6. Make sure that content is age-appropriate
You know your child best, so check that the websites, social networks and games they’re using are suitable for them.Check that your browser’s homepage (the page that you see when you open an internet window) is set to a website that you’re happy for your child to see.
Online games, movies and some websites will also have an age rating or minimum age to sign up. Age limits are there to keep children safe. So you shouldn’t feel pressured into letting your child sign up or use websites that you feel they are too young for.
7. Use parental controls to filter, restrict, monitor or report content
You can set up parental controls to stop your child from seeing unsuitable or harmful content online. Local Internet Service Providers (ISPs), such as Access Kenya, Wanachi Online and JTL provide controls to help you filter or restrict content.
Laptops, phones, tablets, game consoles and other devices that connect to the internet have settings to activate parental controls.
Software packages are available – some for free – that can help you filter, restrict or monitor what your child can see online.
8. Check that they know how to use privacy settings and reporting tools
Check the privacy settings on any online accounts your child has, like Facebook or games, and remind them to keep their personal information private.Talk to your child about what to do if they see content or are contacted by someone that worries or upsets them. Make sure they know how to use tools to report abuse.
9. Questions to Discuss with your child
Asking your child the questions below also help them open up and allow you to understand your child as well as note areas that need intervention.

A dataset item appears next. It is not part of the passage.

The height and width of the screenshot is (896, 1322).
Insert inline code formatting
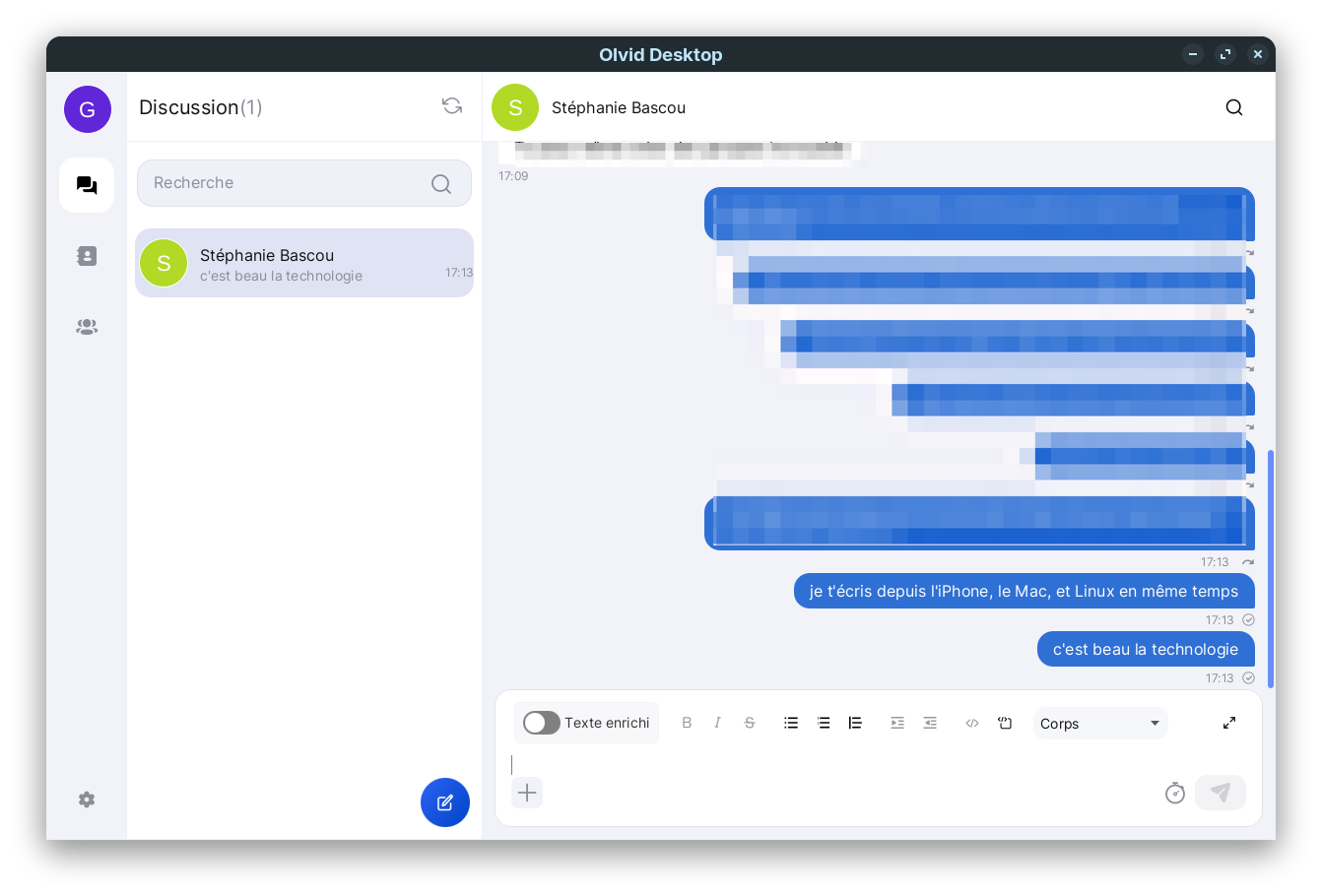pos(972,723)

a.Do you really know everybody on your ‘friends’ list?
b.Do you know how to use and set privacy and security settings? Can you show me how?
c.Do you ever get messages from strangers? If so, how do you handle them?

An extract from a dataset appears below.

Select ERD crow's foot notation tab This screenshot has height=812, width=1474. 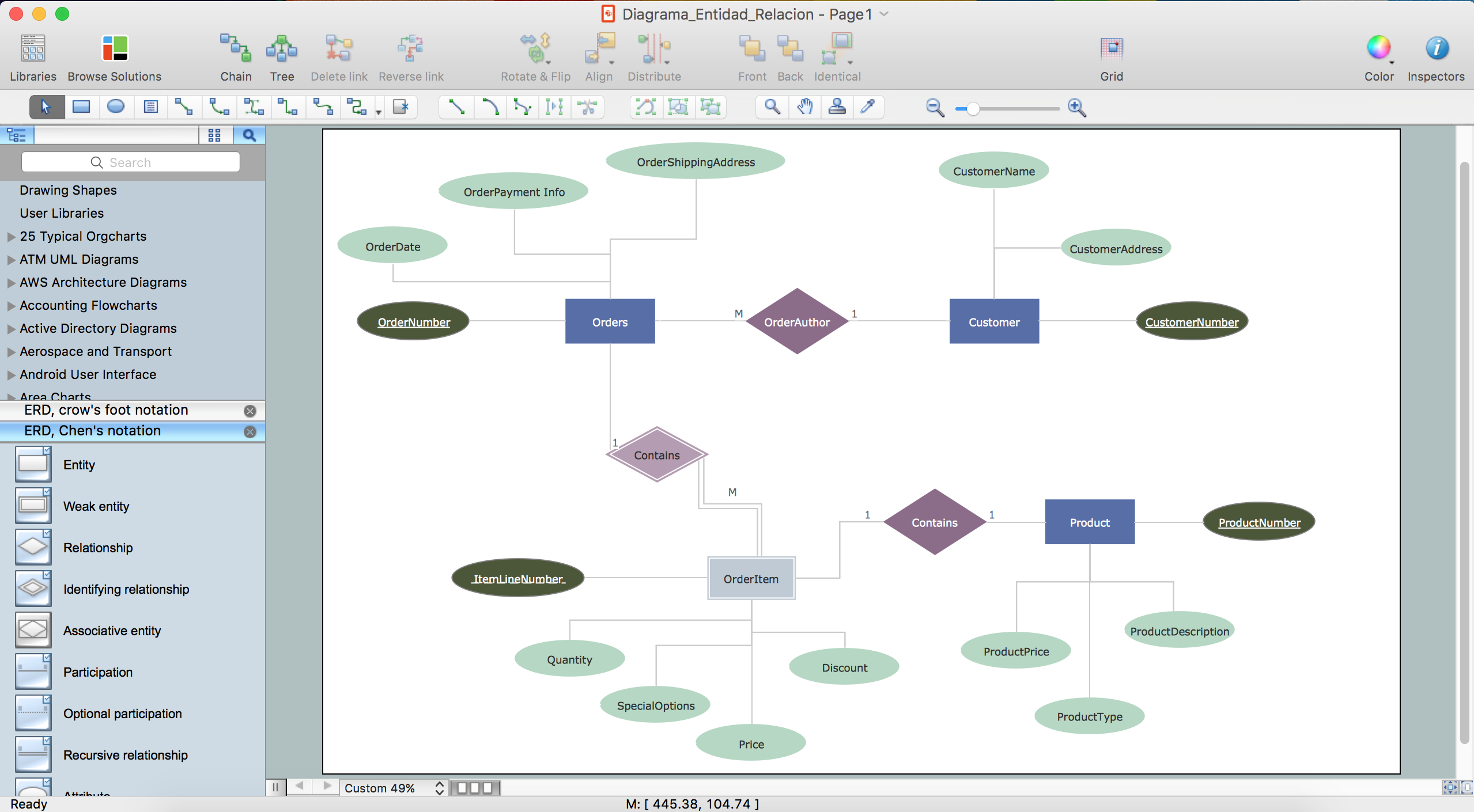[106, 409]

d.Do you know anyone who has made plans to meet someone offline that they’ve only ever spoken to online?
e.Are people in your group of friends ever mean to each other, or to other people, online or on phones? If so, what do they say? Has anyone ever been mean to you? Would you tell me about it if they were?
f.Has anyone at your school, or anyone else you know, taken naked or sexy photos and sent them to other people, or received photos like that
10. Attend local events and forums
Find and attend locally organised events on child online safety for kids. At AfroMum, we are constantly sharing these events on our website or social media platforms.
If you are a parent to a tweenager (Preteen) what has your experience been like?